I could see dating, but I wouldn't want to live with someone again. Having my own space that no one else can touch is like my biggest fantasy right now.
Omg my subconscious things about this A LOT apparently. I have recurring dreams that I’m stressing about getting married for a third time. There’s no reason I should, my H and I are happily married, but for some reason my brain worries about this. I also don’t care if someone marries three times, but I think knowing I’ve been divorced once, god forbid it happens again, and then what!? Lol no idea. I vacillate between thinking I’d become a crazy dog lady, being a complete recluse, taking up lovers, yes plural, or most likely, settling down again.
I did get divorced in 2018 and just got remarried this past summer. I was only 32 when I got divorced, so I definitely knew I wanted to get back into the dating world and not be alone for the rest of my life. That would have been a very long, very lonely time!
I did a lot of work in therapy before I even considered dating again because my first husband was an emotionally abusive jerk who cheated on me. Then I did a lot of first/second dates and "played the field" for a while before meeting my now H. I had divorced my high school boyfriend, so I had literally never dated anyone else. I took advantage of the opportunity to explore the dating world, as wild as it was sometimes.

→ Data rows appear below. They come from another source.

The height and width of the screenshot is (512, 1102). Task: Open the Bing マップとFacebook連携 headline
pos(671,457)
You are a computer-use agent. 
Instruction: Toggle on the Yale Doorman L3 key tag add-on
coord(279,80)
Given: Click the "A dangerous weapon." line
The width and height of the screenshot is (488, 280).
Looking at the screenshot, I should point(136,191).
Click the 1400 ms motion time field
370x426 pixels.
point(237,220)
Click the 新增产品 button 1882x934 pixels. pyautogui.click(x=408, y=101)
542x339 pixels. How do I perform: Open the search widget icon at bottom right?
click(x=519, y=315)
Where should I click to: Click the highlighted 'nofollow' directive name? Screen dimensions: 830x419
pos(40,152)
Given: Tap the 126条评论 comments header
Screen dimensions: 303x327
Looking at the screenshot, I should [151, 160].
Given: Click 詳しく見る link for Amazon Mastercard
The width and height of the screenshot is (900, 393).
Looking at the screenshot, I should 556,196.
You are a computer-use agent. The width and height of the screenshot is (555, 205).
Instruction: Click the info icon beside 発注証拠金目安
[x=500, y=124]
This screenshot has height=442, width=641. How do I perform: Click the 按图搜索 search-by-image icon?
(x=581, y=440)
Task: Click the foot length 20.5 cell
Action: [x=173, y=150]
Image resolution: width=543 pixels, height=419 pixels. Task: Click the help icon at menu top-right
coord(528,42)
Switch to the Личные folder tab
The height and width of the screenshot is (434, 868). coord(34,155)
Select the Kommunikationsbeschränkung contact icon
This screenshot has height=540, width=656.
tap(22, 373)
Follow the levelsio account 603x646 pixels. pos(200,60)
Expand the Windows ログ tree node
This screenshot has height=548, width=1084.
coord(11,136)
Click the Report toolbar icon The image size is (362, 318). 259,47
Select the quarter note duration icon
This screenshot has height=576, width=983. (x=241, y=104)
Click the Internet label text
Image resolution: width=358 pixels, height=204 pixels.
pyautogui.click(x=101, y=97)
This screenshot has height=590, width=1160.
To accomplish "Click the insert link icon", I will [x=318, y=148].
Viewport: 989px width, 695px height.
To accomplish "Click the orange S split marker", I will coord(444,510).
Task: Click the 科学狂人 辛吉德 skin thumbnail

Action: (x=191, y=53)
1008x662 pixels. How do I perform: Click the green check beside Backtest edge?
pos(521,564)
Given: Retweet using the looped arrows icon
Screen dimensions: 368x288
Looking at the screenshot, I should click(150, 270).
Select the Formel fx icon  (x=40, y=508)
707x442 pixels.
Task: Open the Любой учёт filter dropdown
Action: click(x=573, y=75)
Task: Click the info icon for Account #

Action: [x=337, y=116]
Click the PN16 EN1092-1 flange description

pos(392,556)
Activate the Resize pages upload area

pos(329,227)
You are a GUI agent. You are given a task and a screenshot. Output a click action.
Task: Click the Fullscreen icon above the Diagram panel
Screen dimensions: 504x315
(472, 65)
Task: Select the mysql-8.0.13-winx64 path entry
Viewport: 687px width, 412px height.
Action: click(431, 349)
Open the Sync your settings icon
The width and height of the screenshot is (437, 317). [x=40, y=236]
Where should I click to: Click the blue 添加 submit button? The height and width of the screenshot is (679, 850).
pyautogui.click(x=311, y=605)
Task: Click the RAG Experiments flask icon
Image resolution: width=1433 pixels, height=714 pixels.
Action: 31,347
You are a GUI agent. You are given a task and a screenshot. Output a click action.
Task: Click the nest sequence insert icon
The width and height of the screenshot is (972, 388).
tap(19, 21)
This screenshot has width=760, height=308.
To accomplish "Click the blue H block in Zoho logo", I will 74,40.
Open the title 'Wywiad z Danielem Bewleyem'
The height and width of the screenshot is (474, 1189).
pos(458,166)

H and I just ended up "clicking" and our relationship grew pretty naturally and slowly. I have two kids from my first marriage and he has one, so we had to do a lot of work to blend our families and get everyone comfortable with the situation.
We ended up getting married because it finally just felt right. We had bought a house together and knew this was a forever thing, so we had a quick backyard ceremony and it was great! We are very clear about how we handle our finances separately, handle co-parenting and step-parenting, each still do our own thing a lot of the time, etc. so that we didn't set ourselves up to fail.